One specific area that GE is implementing their Lean techniques is in their appliance division where they hope to cut lead times in order to better meet customer orders as they come in. They also hope to apply their Lean techniques beyond manufacturing and incorporate them into all aspects of the business. From design to marketing they GE wants to make products with the end user in mind and have all units applying the same strategies to their work.
This instance of using Lean practices throughout the firm can be extremely useful as we continue into a more automated age with a greater emphasis on the service industry in the economy. There will always be new ways to eliminate waste and the Lean principle that operations must be stopped and fixed when something is wrong is very important. One of Eric Ries’s main tenants is that when failure is encountered the company must be able to pivot and adjust. By incorporating this into all aspects of a firm it can become very flexible and more capable of taking on new challenges. GE also shows that no matter how large the company is there will always to innovate and advance. Ries also describes how despite the change in CEO at GE he believes that they will continue to use his practices and hopefully alleviate some of the issues that are plaguing GE.
http://fortune.com/2018/02/22/lean-startup-eric-ries/
http://www.manufacturingglobal.com/lean-manufacturing/ge-appliances-imagining-full-lean-enterprise
Very relatable to the topics discussed recently in class, Thomas. As a massive company, GE must be trying to squeeze every bit of efficiency out of its production. While exercising the principles written in The Lean Startup, what did GE and other prominent firms do to ‘cut waste’ and speed up production? Obviously, stopping something and fixing it when something is wrong is important, but how did GE fix its errors? How did GE adjust and pivot to try and move forward as a more efficient company?
While learning how to manage constraints in class, I wonder if GE figured out a way to break up a bottleneck in production, or in your words, ‘pivot’ to more efficiency in production. A bottleneck is what slows down production, and it is very important, especially in larger firms, to eliminate as many bottlenecks as possible. Efficiency in production leads to bigger profits, and that is ultimately what the firm is looking for. Experiencing many bottlenecks in the cycle of production will never lead to efficiency.

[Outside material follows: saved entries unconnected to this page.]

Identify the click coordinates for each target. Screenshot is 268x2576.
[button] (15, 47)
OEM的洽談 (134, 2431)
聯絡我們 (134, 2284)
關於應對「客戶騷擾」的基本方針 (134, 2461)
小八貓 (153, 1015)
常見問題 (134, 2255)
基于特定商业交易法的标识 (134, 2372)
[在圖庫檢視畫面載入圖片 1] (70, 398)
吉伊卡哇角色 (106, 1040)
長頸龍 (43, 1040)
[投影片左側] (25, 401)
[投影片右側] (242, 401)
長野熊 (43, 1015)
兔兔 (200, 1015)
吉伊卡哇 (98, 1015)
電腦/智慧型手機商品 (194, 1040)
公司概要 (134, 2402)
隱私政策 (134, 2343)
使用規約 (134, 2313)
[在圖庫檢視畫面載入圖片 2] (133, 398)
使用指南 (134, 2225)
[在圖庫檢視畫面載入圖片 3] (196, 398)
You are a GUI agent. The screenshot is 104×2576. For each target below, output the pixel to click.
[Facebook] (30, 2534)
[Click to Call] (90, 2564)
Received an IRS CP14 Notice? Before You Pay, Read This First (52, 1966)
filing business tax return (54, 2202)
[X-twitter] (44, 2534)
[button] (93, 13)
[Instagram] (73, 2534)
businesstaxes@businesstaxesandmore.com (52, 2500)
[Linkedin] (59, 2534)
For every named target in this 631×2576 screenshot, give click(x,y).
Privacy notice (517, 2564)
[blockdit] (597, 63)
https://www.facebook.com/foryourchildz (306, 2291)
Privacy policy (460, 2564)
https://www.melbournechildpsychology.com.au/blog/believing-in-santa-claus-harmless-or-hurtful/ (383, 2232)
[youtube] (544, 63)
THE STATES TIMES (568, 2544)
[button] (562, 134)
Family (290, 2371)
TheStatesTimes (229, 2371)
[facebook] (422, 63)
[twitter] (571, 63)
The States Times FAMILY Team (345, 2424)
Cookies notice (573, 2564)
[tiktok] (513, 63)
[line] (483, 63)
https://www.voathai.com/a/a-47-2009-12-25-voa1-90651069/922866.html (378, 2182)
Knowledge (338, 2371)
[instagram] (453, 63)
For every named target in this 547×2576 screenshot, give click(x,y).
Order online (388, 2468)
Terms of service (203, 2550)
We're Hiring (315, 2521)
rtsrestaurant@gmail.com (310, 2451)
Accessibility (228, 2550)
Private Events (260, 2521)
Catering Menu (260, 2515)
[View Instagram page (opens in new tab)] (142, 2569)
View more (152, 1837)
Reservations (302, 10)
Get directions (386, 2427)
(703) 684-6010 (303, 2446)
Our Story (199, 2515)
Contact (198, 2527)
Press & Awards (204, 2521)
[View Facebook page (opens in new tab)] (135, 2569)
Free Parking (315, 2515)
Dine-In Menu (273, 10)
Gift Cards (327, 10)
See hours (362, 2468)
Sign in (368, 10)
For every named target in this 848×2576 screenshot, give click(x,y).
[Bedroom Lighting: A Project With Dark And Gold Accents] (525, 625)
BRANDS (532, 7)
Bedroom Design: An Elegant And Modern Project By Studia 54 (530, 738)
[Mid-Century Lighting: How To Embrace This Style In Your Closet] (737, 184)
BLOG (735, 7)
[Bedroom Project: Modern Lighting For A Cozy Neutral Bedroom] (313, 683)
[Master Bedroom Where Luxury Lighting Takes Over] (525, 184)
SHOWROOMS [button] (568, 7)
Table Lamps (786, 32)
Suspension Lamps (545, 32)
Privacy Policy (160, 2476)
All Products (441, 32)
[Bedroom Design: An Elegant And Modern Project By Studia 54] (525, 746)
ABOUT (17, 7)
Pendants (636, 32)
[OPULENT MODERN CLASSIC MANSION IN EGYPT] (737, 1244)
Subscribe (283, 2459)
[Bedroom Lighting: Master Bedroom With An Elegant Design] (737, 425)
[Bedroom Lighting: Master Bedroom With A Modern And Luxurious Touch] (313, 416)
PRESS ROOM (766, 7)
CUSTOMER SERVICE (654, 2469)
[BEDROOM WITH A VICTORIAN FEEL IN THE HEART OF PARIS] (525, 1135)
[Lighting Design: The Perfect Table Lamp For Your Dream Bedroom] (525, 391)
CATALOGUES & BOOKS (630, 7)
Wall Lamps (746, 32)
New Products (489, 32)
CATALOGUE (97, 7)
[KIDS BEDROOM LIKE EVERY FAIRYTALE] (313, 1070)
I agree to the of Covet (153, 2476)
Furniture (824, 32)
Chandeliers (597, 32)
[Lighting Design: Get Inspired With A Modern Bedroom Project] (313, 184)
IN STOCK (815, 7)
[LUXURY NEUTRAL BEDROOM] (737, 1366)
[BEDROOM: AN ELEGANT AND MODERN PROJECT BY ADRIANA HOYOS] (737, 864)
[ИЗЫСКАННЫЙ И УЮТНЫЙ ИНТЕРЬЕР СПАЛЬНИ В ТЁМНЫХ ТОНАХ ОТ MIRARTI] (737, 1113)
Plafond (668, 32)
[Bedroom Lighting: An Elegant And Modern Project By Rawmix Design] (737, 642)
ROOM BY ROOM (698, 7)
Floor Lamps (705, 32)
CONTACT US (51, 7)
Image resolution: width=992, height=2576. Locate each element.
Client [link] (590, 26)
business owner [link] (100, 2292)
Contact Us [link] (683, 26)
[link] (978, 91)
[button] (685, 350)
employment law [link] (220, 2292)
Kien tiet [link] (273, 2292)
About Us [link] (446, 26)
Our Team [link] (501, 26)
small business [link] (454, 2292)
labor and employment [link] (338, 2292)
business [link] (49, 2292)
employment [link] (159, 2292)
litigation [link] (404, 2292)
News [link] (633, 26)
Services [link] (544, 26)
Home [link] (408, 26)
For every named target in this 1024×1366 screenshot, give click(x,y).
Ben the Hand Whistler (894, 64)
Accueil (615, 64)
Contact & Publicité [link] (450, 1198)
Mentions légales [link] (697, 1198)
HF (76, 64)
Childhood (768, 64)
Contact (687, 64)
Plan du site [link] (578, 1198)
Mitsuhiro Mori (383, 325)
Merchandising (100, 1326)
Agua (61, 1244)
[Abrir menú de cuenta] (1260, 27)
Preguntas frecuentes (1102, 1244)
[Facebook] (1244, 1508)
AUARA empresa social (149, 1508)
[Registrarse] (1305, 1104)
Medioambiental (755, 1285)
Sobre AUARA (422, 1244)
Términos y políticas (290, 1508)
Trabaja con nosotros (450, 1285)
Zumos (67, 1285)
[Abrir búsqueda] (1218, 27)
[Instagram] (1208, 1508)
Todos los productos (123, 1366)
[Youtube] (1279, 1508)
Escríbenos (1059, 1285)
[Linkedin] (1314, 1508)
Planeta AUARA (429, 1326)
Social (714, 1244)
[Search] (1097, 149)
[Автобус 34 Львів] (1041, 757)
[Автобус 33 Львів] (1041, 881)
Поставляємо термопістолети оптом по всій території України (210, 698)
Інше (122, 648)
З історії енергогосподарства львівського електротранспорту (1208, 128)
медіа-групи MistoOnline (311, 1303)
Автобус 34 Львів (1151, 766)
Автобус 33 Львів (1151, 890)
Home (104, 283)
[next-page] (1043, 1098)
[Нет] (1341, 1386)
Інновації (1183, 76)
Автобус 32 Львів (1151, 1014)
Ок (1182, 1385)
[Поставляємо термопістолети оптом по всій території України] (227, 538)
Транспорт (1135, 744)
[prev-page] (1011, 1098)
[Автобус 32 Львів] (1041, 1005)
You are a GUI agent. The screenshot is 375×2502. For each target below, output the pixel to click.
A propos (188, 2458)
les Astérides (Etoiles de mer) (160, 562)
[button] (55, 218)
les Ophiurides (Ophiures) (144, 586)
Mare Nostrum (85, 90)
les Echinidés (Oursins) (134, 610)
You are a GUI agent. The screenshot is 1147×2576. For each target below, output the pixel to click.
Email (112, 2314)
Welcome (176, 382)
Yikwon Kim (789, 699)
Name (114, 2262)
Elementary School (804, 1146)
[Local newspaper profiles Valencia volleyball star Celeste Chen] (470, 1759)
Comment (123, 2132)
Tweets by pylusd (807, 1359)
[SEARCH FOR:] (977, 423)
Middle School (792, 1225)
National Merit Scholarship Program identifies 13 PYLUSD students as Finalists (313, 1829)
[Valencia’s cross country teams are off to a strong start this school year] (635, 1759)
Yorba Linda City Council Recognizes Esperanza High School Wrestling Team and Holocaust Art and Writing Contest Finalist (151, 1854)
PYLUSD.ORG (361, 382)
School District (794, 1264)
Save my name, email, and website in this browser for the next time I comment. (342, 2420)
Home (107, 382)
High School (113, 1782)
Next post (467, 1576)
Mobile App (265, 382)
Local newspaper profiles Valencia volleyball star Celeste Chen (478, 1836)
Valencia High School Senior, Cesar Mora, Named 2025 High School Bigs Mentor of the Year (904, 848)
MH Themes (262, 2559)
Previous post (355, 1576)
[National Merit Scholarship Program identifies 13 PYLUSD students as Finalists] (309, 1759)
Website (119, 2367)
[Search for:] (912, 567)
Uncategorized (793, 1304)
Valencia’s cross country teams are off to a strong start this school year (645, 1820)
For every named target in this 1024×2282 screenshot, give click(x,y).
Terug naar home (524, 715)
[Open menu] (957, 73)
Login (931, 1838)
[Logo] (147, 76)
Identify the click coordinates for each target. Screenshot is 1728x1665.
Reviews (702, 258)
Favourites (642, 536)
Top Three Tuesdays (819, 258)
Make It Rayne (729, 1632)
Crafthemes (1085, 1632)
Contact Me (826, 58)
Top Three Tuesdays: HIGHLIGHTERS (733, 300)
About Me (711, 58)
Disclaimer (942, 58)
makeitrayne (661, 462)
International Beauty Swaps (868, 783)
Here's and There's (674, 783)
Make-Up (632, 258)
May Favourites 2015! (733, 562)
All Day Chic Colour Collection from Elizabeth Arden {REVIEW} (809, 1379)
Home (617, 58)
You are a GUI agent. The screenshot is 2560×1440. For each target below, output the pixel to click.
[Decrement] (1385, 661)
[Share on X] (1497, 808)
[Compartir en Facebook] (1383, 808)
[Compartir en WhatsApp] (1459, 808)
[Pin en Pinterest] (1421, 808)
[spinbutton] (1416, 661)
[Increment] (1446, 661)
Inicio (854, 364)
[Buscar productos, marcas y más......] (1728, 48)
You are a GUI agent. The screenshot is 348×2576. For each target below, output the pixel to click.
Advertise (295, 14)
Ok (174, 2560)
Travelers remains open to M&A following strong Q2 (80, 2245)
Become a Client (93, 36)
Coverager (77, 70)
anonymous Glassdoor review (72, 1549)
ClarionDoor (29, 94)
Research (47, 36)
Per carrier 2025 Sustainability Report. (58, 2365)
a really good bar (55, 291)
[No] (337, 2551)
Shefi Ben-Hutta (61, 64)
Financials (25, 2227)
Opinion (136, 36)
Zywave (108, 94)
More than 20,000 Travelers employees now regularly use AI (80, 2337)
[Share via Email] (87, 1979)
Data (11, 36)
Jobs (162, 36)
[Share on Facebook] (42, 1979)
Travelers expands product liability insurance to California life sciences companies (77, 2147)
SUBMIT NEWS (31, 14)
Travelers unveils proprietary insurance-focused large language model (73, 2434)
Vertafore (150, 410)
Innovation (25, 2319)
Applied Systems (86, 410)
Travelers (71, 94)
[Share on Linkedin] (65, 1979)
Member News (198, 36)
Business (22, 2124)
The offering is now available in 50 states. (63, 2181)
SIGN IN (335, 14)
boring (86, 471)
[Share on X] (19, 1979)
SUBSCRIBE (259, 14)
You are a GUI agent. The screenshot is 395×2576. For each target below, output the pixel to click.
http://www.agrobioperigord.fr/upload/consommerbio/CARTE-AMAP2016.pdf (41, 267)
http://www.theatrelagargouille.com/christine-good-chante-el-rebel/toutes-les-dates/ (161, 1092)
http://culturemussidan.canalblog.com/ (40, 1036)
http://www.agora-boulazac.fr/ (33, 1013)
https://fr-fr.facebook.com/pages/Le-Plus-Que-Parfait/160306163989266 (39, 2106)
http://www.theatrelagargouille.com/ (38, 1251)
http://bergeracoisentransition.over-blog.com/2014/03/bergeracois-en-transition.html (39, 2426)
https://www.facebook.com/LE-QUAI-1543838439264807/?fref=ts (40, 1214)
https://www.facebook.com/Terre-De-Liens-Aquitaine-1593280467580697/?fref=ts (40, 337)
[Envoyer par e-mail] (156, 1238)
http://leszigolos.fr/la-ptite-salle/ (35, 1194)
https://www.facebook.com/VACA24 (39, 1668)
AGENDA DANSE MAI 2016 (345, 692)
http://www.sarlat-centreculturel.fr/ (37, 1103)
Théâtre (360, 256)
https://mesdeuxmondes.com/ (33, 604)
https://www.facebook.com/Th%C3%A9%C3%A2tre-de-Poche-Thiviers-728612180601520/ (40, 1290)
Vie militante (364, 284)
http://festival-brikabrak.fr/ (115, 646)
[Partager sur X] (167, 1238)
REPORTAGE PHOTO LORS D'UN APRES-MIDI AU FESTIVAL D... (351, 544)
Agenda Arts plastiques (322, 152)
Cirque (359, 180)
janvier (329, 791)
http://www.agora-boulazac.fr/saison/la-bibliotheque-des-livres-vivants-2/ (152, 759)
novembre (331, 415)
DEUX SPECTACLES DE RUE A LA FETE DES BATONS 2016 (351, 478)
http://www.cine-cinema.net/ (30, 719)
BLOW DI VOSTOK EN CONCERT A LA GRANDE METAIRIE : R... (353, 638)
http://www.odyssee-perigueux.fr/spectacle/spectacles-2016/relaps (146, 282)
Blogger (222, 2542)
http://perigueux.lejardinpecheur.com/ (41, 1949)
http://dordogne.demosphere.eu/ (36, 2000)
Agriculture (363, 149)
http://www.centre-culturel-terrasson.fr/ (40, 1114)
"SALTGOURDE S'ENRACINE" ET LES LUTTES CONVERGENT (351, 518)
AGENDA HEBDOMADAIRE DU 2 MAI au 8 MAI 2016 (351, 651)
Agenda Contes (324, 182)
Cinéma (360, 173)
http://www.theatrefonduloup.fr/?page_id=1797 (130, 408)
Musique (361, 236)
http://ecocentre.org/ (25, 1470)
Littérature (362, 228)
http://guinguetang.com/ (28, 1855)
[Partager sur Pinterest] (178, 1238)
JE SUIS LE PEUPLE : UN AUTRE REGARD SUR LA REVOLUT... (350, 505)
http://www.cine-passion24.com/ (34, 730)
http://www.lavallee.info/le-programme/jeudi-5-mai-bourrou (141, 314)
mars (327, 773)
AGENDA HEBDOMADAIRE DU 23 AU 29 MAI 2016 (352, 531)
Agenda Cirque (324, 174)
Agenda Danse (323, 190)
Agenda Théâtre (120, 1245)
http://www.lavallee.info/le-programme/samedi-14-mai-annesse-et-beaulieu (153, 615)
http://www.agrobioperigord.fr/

In theory, GE is troubled with bottlenecks and it uses the Lean principles to fix its problems in production, how much do the Lean principles relate to the terms we have covered in class? Did GE use a systematic approach that focuses on actively managing constraints that are impeding progress? Did they only build inventory in front of bottlenecks, assembly, and shipping points? These are some of the few key principles in the Theory of Constraints, and I am curious to know if Eric Reis discusses similar topics in his book that helps companies boost efficiency.
GE has certainly been struggling as of late so any ability to cut costs would likely be welcomed by the company. The past 12 months GE has tallied shareholder losses of $135 billion, so I’m not surprised to see them reorganizing the management of the company. Like we discussed in class, lean production is a very effective strategy, but it is very difficult to implement effectively, especially as a long-term solution. I hope for GE’s sake that the Board reorganization won’t halt any forward progress on pushing towards lean production.
An article I have attached below details a little more why lean production is so hard to implement. One of the biggest reasons is lean production is more than just a redesign of processes. Yes, process redesign is a large part, but also necessary is building and creating a culture of excellence. It’s about fostering company values that center on quality and implementing a focus on quality in every part of the company, not just the production processes. This is one of the reason so many established companies have so much difficulty implementing it. Often times they already have much of the company culture set by the time the company tries to implement lean production and it does not fully mesh with company values. Perhaps this is why Eric Ries has had so much success by helping startups. Startups do not have as many of the burdens that established companies do when implementing lean production. His ideas, though obviously effective may not translate as well to GE. According to an Industry Week survey only 2 percent of companies that have a lean program have achieved their anticipated results but I hope GE has more success to turn the company around and get out of their slump.